Many enterprise IT security teams spend much of their time focused on preventing a cyberattack. In doing so, they have implemented a “incident response” mindset rather than a “continuous response” where systems are assumed to be compromised and require continuous monitoring and remediation.
The adaptive security architecture is a useful framework to help organisations classify existing and potential security investments to ensure that there is a balanced approach to security investments. Rather than allowing the “hot” security startup of the day to define security investments, Gartner recommends that security organizations evaluate their existing investments and competencies to determine where they are deficient.
Gartner predicts that, by 2020, 40% of large organizations will have established a “security data warehouse” to support advanced security analytics.
“Digital business is built upon an intelligent mesh of devices, software, processes and people,” says David Cearley, research vice president and Gartner Fellow. “This means an ever more complex world for security, demanding a continuous, contextual and coordinated approach.”
He added that there are four stages of an adaptive security cycle (see Figure 1).
Prevention and detection are key pillars of a traditional approach to cybersecurity. “In the digital world, however, predicting new threats and automating routine cybersecurity responses and practices — to free up the time of human specialists for the most complex incidents — is key to staying ahead of an expanding universe of threats and risks,” said Mr. Cearley.
Moreover, relying only on prevent-and-detect perimeter defenses and rule-based security, such as antivirus and firewalls, becomes less effective as organizations increasingly use cloud-based systems and open application programming interfaces (APIs) to create modern business ecosystems. The IT department simply does not control the bounds of an organization’s information and technology in the way it used to.

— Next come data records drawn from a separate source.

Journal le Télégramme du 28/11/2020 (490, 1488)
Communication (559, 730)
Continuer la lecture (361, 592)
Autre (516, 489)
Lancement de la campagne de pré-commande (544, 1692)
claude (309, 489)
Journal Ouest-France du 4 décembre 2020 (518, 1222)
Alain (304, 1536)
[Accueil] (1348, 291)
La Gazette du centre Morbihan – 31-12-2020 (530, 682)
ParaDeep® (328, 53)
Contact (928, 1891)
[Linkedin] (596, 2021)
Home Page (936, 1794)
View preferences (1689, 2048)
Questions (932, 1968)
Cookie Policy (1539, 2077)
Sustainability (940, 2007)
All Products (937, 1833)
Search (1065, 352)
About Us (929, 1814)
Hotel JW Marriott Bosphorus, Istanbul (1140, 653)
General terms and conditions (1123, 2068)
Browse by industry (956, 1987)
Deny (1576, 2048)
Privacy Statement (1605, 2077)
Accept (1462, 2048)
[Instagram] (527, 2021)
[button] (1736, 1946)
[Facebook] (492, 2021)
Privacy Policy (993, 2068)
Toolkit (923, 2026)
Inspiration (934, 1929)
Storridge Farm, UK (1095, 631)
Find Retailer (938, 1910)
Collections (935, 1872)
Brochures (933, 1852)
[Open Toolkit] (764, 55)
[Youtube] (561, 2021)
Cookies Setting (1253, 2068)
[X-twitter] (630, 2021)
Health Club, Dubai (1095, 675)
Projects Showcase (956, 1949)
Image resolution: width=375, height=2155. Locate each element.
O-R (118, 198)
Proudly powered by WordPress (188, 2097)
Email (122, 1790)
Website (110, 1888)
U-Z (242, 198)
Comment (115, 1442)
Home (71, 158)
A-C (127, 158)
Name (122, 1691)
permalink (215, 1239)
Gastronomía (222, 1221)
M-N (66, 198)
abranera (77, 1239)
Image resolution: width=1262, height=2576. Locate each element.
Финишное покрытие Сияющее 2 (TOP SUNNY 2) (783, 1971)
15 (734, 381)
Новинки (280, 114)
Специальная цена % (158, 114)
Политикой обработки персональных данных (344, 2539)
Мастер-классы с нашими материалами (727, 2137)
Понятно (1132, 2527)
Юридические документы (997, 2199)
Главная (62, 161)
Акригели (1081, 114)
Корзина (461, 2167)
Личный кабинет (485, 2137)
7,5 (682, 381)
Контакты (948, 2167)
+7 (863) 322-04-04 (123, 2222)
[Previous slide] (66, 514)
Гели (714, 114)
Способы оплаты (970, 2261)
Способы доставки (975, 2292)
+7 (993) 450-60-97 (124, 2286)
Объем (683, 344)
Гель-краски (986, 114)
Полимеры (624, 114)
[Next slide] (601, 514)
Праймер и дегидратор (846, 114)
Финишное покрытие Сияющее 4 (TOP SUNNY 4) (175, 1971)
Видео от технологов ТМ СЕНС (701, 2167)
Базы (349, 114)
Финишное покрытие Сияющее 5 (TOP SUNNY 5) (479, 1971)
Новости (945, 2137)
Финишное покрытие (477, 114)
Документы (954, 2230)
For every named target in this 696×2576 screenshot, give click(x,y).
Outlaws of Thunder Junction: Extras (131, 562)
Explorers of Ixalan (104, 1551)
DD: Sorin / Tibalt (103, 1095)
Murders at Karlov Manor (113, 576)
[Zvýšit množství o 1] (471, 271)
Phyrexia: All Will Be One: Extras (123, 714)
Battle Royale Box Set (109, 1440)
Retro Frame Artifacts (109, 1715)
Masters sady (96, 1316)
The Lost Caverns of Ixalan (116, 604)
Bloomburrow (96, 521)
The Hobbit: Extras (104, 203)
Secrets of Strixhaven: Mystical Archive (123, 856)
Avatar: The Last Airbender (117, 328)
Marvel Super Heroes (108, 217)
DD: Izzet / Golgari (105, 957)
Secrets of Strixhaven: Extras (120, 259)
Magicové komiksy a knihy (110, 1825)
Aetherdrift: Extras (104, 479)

Therefore, the current “incident response” mindset of many organizations — which views security incidents as one-off events — must shift to a “continuous response” stance. The assumption must be that the organization will be compromised, that the hacker’s ability to penetrate systems is never fully countered. Continuous monitoring of systems and behavior is the only way to reliably detect threats before it is too late.
This continuous approach, however, generates an enormous volume, velocity and variety of data. Advanced analytics will be the foundation of next-generation security protection and Gartner predicts that, by 2020, 40% of large organizations will have established a “security data warehouse” to support this function.
“Advanced machine learning and artificial intelligence (AI) elements will extend this analytical approach to security,” says Cearley. “As these capabilities become mainstream, adaptive security architecture will become more common as vendors integrate different security functions into single platforms powered by embedded analytics and AI.”
One common example currently attracting widespread attention is user and entity behavior analytics (UEBA). These systems profile and baseline the activity of users, peer groups and other entities such as devices, applications and networks. They correlate user and other entity activity and behaviors, and detect anomalous patterns. For example, organizations can see if users are visiting sites they don’t usually visit, or downloading things they don’t normally download. Unusual behavior will trigger alarms.
“For next-generation security to be most effective, it must be integrated deeply into an organization’s architecture,” says Cearley. “It means security teams must overcome organizational barriers between them and application development and operations teams. As a result, they can provide meaningful feedback and ensure new systems are not introducing new threats that cannot be countered effectively.”